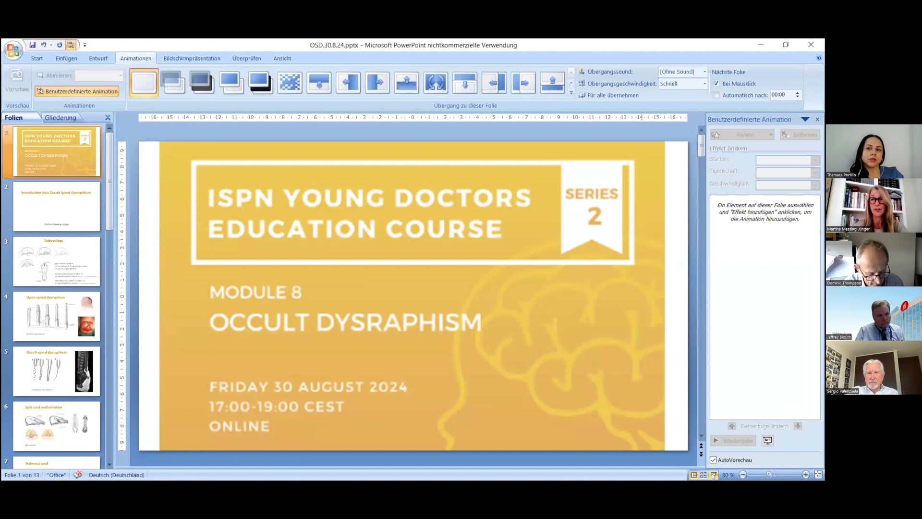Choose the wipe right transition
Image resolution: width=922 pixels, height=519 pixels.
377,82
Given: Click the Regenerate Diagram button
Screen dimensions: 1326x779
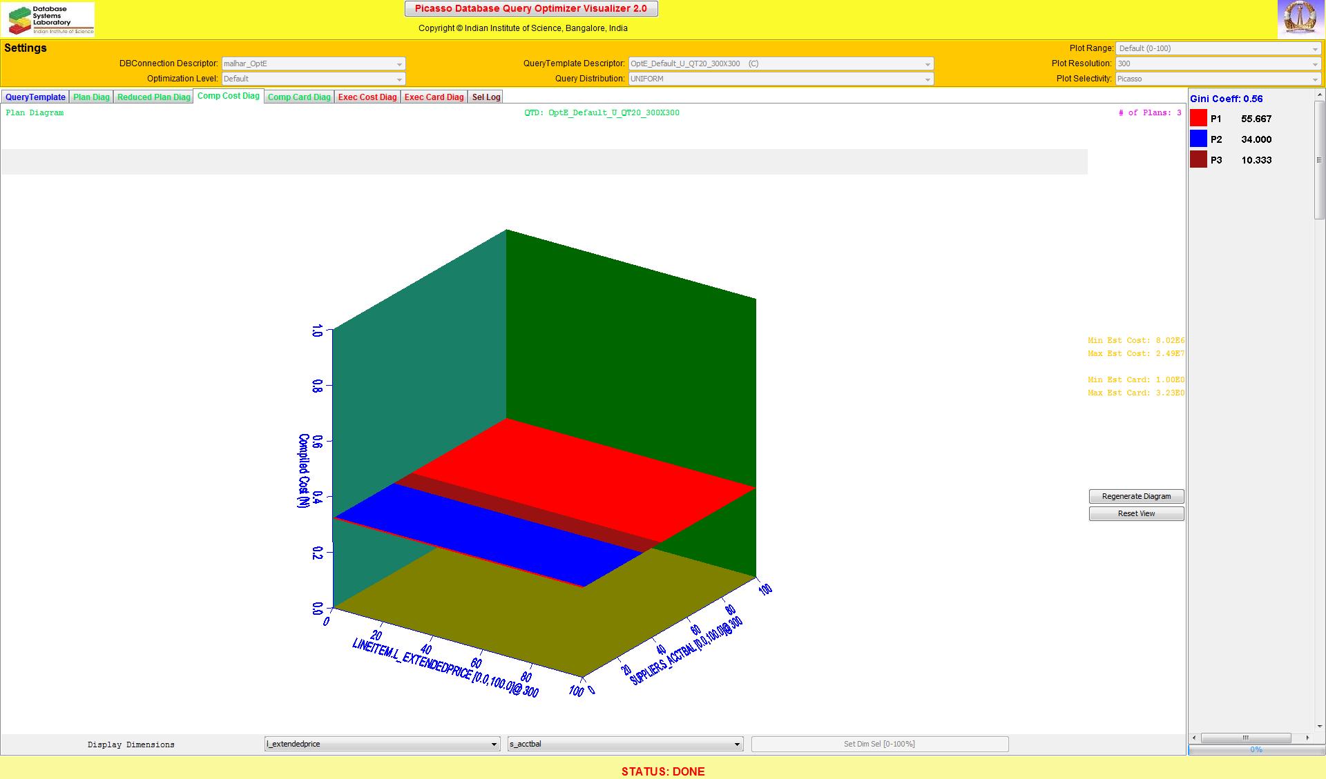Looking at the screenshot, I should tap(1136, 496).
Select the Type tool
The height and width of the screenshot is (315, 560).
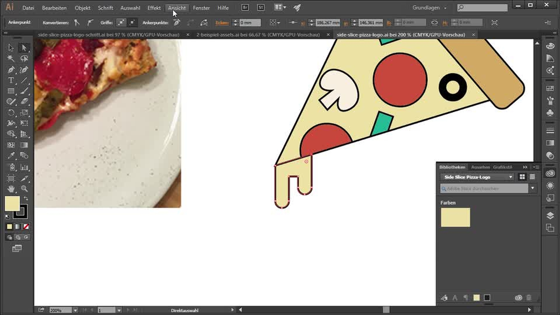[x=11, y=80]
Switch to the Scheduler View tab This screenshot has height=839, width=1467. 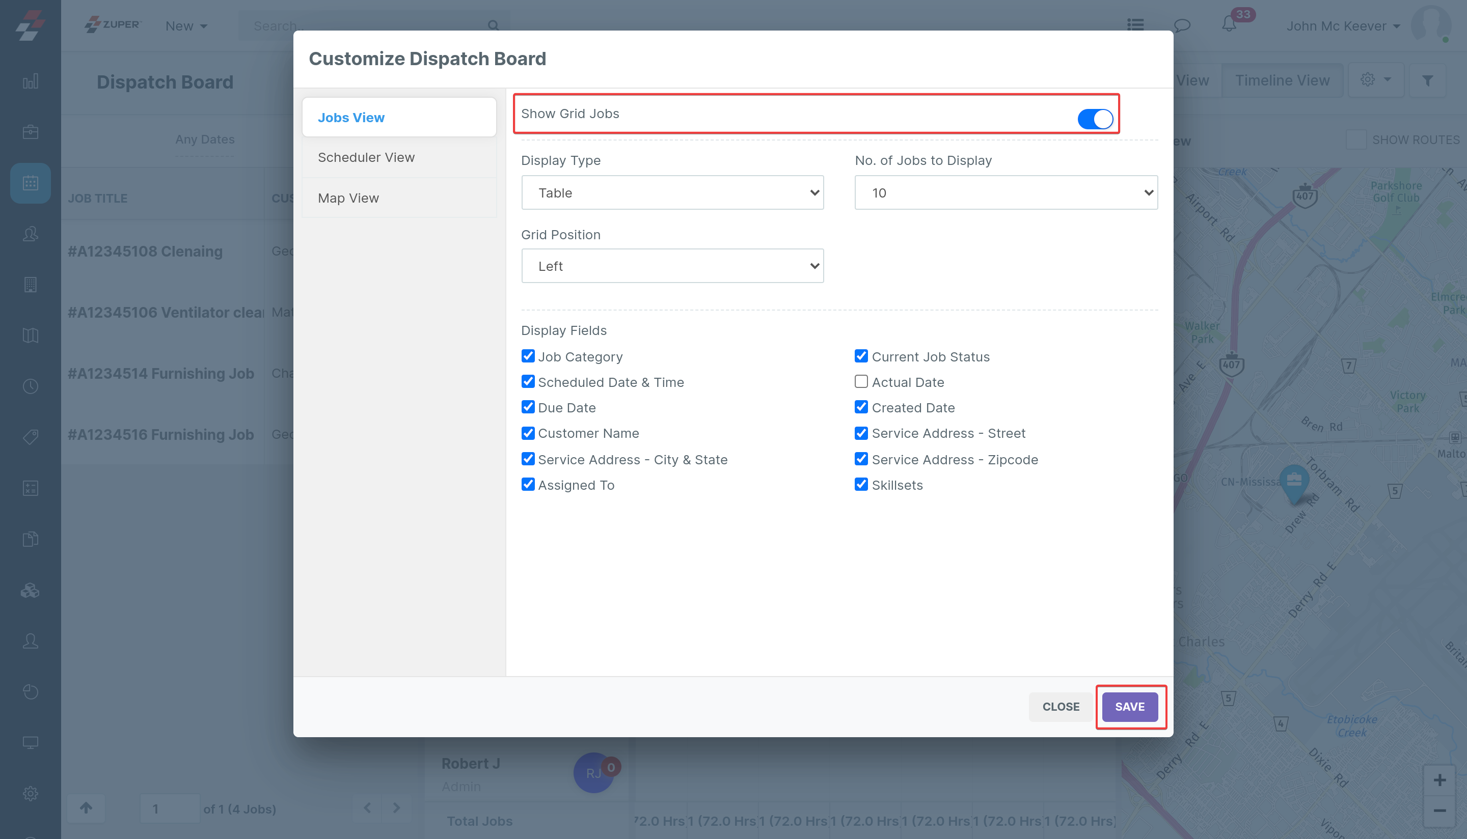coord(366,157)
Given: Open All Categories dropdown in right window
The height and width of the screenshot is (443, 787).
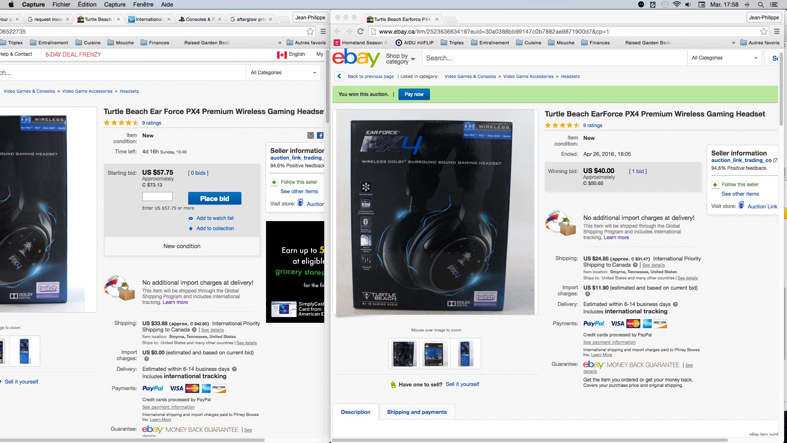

== Work request ==
Of the entries above, how many lines hold the word "Given"? Give back only that number.

== Output of the task ==
2